Right. I noticed that at an early stage of my Linux experience.
As I wanted to have a text-to-speech programme for having texts read out to me I needed something that produced an output which could easily be understood.
After having done some research on the matter I wrote a script that takes care of that.
At least to me it´s not only perfectly understandable but also very human-like.
No robotic touch at all.
It makes use of the programmes pico2wave and mplayer (with some scaletempo, lavcresample and equalizer options).
It supports the German and English languages and even caters for different speeds.
The output of mplayer runs in a sandbox (firejail).
At any rate: it suits my needs.
If anyone is interested, I could post the script.
Of course it can be modified to the user´s liking.
I noticed the same thing. The Read Aloud feature built into MS Edge is really nice. It worked the same on Linux at one time, but they dropped Read Aloud on Linux at some point. There are browser add-ons that do a nice job too. I use Reader View when on Linux. The voice seems the same as when using MS Edge on Windows, but you can’t read the current page aloud without going into an Immerisive Reader view.
The voice I prefer is Microsoft Natasha (english, female, Austrailian).
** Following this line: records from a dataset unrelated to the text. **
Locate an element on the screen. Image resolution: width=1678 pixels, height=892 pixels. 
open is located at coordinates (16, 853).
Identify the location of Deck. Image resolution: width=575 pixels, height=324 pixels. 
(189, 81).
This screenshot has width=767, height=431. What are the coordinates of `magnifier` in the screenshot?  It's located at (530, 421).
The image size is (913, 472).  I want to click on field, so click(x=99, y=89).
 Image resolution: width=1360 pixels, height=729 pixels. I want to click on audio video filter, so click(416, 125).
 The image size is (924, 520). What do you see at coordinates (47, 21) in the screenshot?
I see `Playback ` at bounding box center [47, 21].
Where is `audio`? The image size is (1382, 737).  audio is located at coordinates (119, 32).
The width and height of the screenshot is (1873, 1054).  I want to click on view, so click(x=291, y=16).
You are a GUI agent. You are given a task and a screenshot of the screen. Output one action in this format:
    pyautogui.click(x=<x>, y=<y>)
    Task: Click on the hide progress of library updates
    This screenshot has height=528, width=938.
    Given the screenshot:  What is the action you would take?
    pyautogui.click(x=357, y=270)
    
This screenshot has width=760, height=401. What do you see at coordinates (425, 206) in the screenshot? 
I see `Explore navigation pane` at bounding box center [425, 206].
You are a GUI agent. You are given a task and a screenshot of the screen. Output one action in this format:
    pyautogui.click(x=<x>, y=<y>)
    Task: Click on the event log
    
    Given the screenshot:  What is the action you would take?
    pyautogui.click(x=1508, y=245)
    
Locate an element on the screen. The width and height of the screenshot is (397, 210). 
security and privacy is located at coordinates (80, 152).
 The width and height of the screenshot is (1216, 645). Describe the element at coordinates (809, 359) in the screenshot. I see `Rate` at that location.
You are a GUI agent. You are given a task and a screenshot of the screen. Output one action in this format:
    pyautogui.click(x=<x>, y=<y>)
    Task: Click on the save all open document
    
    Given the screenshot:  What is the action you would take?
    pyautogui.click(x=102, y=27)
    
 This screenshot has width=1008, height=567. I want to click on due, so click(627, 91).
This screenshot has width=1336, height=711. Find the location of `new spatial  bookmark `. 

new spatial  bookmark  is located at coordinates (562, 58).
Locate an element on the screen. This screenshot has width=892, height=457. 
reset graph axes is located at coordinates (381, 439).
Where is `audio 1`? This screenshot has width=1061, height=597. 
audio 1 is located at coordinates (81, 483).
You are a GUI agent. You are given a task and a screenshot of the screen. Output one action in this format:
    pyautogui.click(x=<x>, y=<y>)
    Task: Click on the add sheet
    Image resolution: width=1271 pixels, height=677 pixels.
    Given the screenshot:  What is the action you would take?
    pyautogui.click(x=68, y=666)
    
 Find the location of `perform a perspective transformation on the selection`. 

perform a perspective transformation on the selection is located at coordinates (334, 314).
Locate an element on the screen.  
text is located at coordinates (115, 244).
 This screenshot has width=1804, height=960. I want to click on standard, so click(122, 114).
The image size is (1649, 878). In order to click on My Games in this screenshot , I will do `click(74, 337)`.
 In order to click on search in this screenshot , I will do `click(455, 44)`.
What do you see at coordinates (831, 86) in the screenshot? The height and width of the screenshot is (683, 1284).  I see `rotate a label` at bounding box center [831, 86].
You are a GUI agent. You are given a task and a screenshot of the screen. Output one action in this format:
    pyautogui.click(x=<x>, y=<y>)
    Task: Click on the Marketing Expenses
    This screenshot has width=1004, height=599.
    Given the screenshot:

It’s a bit like having Olivia Newton-John read the page to you.
I have tried some programs (don’t ask me, which) for reading stories, and they worked, somehow.
However: I would have liked to use them for voice-overs on videos (I don’t really like my own voice for that purpose), but they sounded always too mechanic for that purpose.
The problem with these solutions is that, there are not truly free and can not be built into application or projects without licensing and copyright issues.
Interesting topics - I’m not about to start listening, and talking to, computers just yet
These two topics just prompted me to action : I removed my Galaxy S9+ smartphone from its waterproof shell (Amazon purchage) which I needed as I keep it mounted in a phone holder on my e-scooter - sometimes (not often) right in wet weather.
Any - I removed the phone from the “shell” - and used a pair of surgical scissors to remove the inner “bump” that depresses the Bixby or Google Assistant buttom - and covered it internally with some insulation tape…
Now I can no longer accidentally activate Bixby when fumbling about for the power or volume buttons…
Have I mentioned how much I LOATHE Bixby yet? D (rhetorical question)…
On another note, I have a friend who’s a conspiracy nut, refuses to use any form of social media other than email - and was extremely surprised to catch him using Siri of all things!